-- Objective --
Output the material below as a JSON list of strings, one string per line, leaving out blank lines.

====== Data supplied ======

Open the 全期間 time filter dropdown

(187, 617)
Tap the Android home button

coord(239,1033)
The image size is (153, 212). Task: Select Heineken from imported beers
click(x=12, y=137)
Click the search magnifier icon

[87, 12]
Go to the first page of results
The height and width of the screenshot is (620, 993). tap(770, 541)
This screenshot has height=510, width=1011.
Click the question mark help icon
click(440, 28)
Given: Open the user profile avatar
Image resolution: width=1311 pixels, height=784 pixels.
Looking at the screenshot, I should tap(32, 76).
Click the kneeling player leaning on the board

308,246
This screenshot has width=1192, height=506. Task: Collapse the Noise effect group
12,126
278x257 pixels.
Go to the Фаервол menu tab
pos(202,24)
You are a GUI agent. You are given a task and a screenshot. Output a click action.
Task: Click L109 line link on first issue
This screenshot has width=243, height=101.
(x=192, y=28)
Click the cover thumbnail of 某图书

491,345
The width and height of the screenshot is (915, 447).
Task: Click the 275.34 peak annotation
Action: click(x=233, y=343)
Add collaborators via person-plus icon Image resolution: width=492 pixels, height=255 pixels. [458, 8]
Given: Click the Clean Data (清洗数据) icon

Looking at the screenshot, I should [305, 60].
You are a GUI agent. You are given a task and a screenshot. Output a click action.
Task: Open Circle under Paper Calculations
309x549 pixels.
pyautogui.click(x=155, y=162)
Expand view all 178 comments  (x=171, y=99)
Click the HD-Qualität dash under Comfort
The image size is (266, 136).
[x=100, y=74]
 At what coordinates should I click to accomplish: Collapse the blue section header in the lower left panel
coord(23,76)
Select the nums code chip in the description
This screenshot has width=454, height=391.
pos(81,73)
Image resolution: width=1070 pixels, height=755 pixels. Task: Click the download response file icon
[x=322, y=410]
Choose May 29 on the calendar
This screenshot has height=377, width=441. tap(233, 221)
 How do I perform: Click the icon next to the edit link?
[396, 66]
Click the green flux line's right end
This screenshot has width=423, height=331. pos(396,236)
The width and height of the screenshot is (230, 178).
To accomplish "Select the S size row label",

======

-- Finished exercise --
[
  "Open the 全期間 time filter dropdown",
  "(187, 617)",
  "Tap the Android home button",
  "coord(239,1033)",
  "The image size is (153, 212). Task: Select Heineken from imported beers",
  "click(x=12, y=137)",
  "Click the search magnifier icon",
  "[87, 12]",
  "Go to the first page of results",
  "The height and width of the screenshot is (620, 993). tap(770, 541)",
  "This screenshot has height=510, width=1011.",
  "Click the question mark help icon",
  "click(440, 28)",
  "Given: Open the user profile avatar",
  "Image resolution: width=1311 pixels, height=784 pixels.",
  "Looking at the screenshot, I should tap(32, 76).",
  "Click the kneeling player leaning on the board",
  "308,246",
  "This screenshot has width=1192, height=506. Task: Collapse the Noise effect group",
  "12,126",
  "278x257 pixels.",
  "Go to the Фаервол menu tab",
  "pos(202,24)",
  "You are a GUI agent. You are given a task and a screenshot. Output a click action.",
  "Task: Click L109 line link on first issue",
  "This screenshot has width=243, height=101.",
  "(x=192, y=28)",
  "Click the cover thumbnail of 某图书",
  "491,345",
  "The width and height of the screenshot is (915, 447).",
  "Task: Click the 275.34 peak annotation",
  "Action: click(x=233, y=343)",
  "Add collaborators via person-plus icon Image resolution: width=492 pixels, height=255 pixels. [458, 8]",
  "Given: Click the Clean Data (清洗数据) icon",
  "Looking at the screenshot, I should [305, 60].",
  "You are a GUI agent. You are given a task and a screenshot. Output a click action.",
  "Task: Open Circle under Paper Calculations",
  "309x549 pixels.",
  "pyautogui.click(x=155, y=162)",
  "Expand view all 178 comments  (x=171, y=99)",
  "Click the HD-Qualität dash under Comfort",
  "The image size is (266, 136).",
  "[x=100, y=74]",
  " At what coordinates should I click to accomplish: Collapse the blue section header in the lower left panel",
  "coord(23,76)",
  "Select the nums code chip in the description",
  "This screenshot has width=454, height=391.",
  "pos(81,73)",
  "Image resolution: width=1070 pixels, height=755 pixels. Task: Click the download response file icon",
  "[x=322, y=410]",
  "Choose May 29 on the calendar",
  "This screenshot has height=377, width=441. tap(233, 221)",
  " How do I perform: Click the icon next to the edit link?",
  "[396, 66]",
  "Click the green flux line's right end",
  "This screenshot has width=423, height=331. pos(396,236)",
  "The width and height of the screenshot is (230, 178).",
  "To accomplish \"Select the S size row label\","
]